Elaina’s post below refs Kate Harding’s blog, Shapely Prose. This one is a guide for “strange men” approaching women, with an internal reference to something called “Schrödinger’s Rapist,” a clever bit of synthesis if ever there was one.
Gentlemen. Thank you for reading.
Let me start out by assuring you that I understand you are a good sort of person. You are kind to children and animals. You respect the elderly. You donate to charity. You tell jokes without laughing at your own punchlines. You respect women. You like women. In fact, you would really like to have a mutually respectful and loving sexual relationship with a woman. Unfortunately, you don’t yet know that woman—she isn’t working with you, nor have you been introduced through mutual friends or drawn to the same activities. So you must look further afield to encounter her.
So far, so good. Miss LonelyHearts, your humble instructor, approves. Human connection, love, romance: there is nothing wrong with these yearnings.
Now, you want to become acquainted with a woman you see in public. The first thing you need to understand is that women are dealing with a set of challenges and concerns that are strange to you, a man. To begin with, we would rather not be killed or otherwise violently assaulted.
“But wait! I don’t want that, either!”
Well, no. But do you think about it all the time? Is preventing violent assault or murder part of your daily routine, rather than merely something you do when you venture into war zones? Because, for women, it is. When I go on a date, I always leave the man’s full name and contact information written next to my computer monitor. This is so the cops can find my body if I go missing. My best friend will call or e-mail me the next morning, and I must answer that call or e-mail before noon-ish, or she begins to worry. If she doesn’t hear from me by three or so, she’ll call the police. My activities after dark are…
In view of what is explicated in this post, and further explicated by the link to Schrödinger’s Rapist (linked above) — big hat tip to Elaina for the Shapely Prose link — we might be able to talk about the responsibility of unearned social power, ie, how men can become responsible actors in the face of historic privilege. Part of it is become sensitized to how our presence is received in the semio-verse of women.
The liberal view is that no individual can be held responsible for what preceded him (the person in the liberal universe and semioverse began male, and remains masculine in spite of women being acknowledged… as honorary men). “I didn’t own slaves,” is a good example of the defense against taking responsibility for historical privilege. “I’m not a rapist,” is a version of the same.
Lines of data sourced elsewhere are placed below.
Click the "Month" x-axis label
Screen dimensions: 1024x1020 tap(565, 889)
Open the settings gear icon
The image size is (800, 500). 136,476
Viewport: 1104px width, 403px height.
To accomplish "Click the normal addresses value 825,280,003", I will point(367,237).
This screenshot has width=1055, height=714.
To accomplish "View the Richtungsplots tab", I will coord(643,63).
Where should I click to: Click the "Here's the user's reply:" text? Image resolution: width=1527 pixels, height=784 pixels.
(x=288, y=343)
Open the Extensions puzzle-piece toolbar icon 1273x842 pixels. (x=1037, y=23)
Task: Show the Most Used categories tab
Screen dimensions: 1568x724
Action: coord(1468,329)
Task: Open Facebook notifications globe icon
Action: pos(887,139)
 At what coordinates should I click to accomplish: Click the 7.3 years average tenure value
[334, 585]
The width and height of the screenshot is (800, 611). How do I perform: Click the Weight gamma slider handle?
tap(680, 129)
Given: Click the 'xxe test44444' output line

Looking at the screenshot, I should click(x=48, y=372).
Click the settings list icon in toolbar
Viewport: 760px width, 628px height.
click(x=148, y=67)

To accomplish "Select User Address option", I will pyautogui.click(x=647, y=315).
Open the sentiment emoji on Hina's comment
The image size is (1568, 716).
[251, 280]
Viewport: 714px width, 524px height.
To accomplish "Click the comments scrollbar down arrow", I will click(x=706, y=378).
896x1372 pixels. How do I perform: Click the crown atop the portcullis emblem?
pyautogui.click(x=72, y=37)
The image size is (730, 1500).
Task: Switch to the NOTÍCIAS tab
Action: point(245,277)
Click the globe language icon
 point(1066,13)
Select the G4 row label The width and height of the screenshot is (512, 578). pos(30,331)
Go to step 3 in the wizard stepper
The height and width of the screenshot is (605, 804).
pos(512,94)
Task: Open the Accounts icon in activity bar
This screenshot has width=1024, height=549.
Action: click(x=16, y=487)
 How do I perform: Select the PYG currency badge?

Back in the real world, men (myself included) cannot comprehend — on an ongoing and intense basis — how the psychic world of women is a place where people are shell-shocked. We are sensitive to men who are literally shell-shocked, ie, with PTSD from combat, but we seldom think of what the omnipresent threat of rape might be like. Rape is the most common cause of PTSD in our society. I’d suggest that the everpresence of the threat of rape is a source of “sub-clinical” trauma. We don’t light firecrackers near a recent returnee from a war. We oughtn’t approach unknown women when the approach might be regarded as threatening — which is very often. Fear defines both the tangible and semiotic universe of actually-existing women in ways that are completely unfamiliar (and often culturally defamiliarized as part of masculinity training).
On the remark about men’s scary tattoos, which many men get to ward off the danger of other men, these displays of symbolic aggression might serve as a semiotic shield against men, but they are simultaneously signalling aggression to women — where this sign does not say, “don’t tread on me,” but “watch out for me.” Telling women to regard these signs with the same studied neutrality that men claim is an instance of effacing men’s historical privilege, and with it, women’s justifiable danger flags. It’s living the lie of liberal “truth.”
PS – The body mass index (BMI) link is as good a piece of flicker-crit as you’re likely to see anywhere.